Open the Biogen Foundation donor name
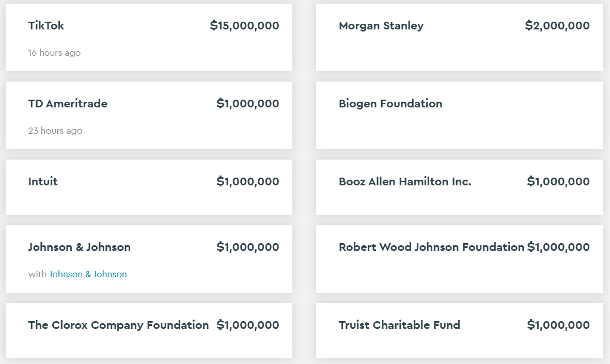 (390, 104)
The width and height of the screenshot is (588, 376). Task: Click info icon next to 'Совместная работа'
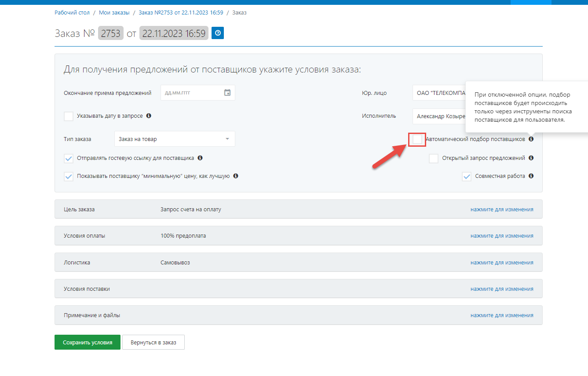tap(531, 176)
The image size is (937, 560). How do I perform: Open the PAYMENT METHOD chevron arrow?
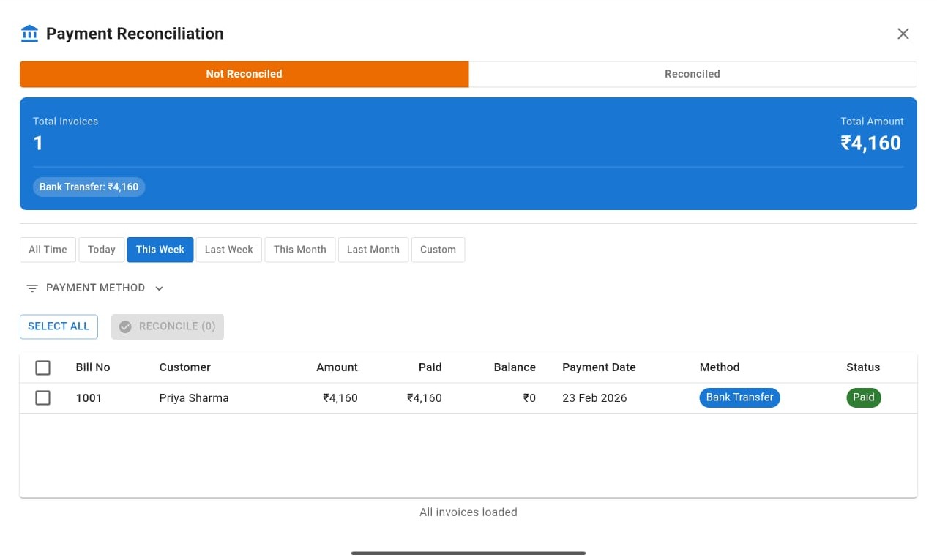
____
▶ **Problem description**: Make a word-for-word repeat of the material, skipping all pictures.

▶ **Answer to this exercise**:
Open the Biogen Foundation donor name
 (390, 104)
The width and height of the screenshot is (588, 376). Task: Click info icon next to 'Совместная работа'
tap(531, 176)
The image size is (937, 560). How do I perform: Open the PAYMENT METHOD chevron arrow?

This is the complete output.